Ce qui en fait des caractères aussi attachants, c’est qu’ils sont imparfaits.

La brusquerie de Runn et sa façon d’imposer ce qu’il estime être son droit se heurte aux choix d’Angus et à l’entêtement de Nola. Les colères d’Ingvald s’opposent à la bienveillance d’Erika, la folie de Stig à la sagesse d’Egil.

Bref, chacun des personnages trouve son pendant dans un autre, ce qui tisse une solide répartition des rôles et de l’intensité.

Mais bien évidemment, le point si fort de ce Dark ages réside dans la relation improbable et pourtant évidente entre Runn et Nola. J’ai dit quelques mots des conditions de leur rencontre. J’ai évoqué le choc que cette alliance causait à chacun, les projets qu’elle contrariait.

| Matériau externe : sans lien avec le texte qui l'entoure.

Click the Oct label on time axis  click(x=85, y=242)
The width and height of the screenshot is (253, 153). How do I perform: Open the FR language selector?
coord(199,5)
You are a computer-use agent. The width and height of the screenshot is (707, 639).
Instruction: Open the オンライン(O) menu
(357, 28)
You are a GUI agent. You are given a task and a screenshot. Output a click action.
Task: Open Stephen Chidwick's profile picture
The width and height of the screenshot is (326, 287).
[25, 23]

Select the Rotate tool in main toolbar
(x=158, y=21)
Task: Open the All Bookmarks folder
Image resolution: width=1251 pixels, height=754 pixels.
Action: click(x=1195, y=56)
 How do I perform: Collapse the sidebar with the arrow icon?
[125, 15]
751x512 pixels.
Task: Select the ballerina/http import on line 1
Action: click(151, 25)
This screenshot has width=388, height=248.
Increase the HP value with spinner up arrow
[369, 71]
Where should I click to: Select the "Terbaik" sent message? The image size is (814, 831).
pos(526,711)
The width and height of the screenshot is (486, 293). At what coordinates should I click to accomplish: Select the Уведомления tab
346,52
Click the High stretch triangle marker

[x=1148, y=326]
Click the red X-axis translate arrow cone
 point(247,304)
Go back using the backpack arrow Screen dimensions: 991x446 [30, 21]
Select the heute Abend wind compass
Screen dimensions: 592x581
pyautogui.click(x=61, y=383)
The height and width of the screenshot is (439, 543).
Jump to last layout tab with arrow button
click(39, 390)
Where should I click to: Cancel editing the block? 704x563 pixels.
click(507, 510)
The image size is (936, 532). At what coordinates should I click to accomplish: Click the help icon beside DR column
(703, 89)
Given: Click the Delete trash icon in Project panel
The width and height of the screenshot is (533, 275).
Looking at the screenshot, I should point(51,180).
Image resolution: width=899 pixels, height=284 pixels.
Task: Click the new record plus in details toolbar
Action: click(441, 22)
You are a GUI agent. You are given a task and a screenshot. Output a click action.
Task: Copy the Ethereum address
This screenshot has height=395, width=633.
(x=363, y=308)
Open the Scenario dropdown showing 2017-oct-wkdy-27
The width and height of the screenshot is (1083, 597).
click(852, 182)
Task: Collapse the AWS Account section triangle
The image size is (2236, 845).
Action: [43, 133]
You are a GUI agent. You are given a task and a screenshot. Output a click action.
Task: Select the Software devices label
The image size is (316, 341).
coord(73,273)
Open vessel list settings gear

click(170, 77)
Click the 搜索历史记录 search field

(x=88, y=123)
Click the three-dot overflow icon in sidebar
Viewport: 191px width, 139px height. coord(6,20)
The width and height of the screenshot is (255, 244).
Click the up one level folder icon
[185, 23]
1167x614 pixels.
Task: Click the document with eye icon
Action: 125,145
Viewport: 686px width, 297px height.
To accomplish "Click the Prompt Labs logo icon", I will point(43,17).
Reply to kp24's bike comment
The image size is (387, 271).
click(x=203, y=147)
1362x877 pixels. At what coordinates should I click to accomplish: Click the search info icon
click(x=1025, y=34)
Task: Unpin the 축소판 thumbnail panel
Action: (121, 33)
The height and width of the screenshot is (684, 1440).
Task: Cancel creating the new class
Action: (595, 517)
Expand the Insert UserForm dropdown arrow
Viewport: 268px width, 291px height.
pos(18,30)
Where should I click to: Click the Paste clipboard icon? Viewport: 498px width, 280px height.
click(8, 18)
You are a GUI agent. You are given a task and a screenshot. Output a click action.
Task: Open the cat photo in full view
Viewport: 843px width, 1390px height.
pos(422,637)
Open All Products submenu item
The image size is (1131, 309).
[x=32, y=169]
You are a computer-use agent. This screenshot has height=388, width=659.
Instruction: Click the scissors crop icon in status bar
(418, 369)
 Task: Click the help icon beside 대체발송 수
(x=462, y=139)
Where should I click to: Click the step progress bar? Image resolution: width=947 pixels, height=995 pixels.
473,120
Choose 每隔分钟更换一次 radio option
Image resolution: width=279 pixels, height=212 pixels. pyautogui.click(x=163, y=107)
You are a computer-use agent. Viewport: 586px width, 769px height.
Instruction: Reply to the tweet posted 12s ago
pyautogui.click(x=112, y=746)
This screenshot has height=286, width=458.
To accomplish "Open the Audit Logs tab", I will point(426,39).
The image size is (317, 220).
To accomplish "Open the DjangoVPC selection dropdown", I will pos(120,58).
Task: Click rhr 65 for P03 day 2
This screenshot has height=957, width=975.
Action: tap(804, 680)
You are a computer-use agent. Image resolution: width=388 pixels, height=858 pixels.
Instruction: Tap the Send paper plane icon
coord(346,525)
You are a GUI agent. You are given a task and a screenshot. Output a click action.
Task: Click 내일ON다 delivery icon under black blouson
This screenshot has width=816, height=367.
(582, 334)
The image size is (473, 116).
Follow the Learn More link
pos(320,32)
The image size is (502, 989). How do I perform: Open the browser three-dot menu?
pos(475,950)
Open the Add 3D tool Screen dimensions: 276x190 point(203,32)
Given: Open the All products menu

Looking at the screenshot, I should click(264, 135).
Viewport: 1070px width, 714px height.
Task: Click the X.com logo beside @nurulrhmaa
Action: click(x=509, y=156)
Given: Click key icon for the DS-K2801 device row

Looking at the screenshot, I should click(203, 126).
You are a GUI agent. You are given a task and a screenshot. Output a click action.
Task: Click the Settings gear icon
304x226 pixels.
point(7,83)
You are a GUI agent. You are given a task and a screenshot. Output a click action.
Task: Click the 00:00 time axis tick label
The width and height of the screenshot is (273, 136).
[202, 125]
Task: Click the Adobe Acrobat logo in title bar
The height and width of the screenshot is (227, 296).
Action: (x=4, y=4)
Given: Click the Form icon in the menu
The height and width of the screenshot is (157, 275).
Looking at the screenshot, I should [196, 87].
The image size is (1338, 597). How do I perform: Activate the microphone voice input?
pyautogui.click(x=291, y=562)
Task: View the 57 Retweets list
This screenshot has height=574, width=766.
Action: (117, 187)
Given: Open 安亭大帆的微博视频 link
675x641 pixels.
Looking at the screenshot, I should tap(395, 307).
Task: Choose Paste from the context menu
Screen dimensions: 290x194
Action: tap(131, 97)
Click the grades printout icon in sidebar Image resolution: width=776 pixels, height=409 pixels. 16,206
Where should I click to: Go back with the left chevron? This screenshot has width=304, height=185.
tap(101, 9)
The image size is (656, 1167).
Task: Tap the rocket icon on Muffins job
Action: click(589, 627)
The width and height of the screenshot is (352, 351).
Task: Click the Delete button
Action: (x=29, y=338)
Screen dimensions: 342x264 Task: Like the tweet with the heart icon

Si chacun a rêvé de suivre son inclination naturelle, il ne faut toutefois pas être naïf. À cette époque aussi, la raison d’état guidait fréquemment les alliances. L’entente d’un couple dirigeant apparaissait comme une forme de bonus, pas comme un préalable. L’union pensée par Nola à l’origine était celle de la naïveté du premier amour. Elle pèse néanmoins sur une large partie du récit. Là encore, l’autrice élabore une résolution qui n’était pas celle que j’avais pensée, mais tombe sous le sens d’une vraie logique et offre un développement inattendu mais passionnant.

Et que dire de la conclusion de cette romance historique passionnante et impossible à quitter? Rien bien sûr, sinon que j’ai passé avec cette lecture un excellent moment, largement servi par le talent de narratrice de Kalvin Kay, par la densité de son intrigue et par la complexité de ses personnages, que j’ai eu de la peine à quitter, tout en rêvant, par devers moi, à de prochaines aventures. Un appel à une suite? Absolument!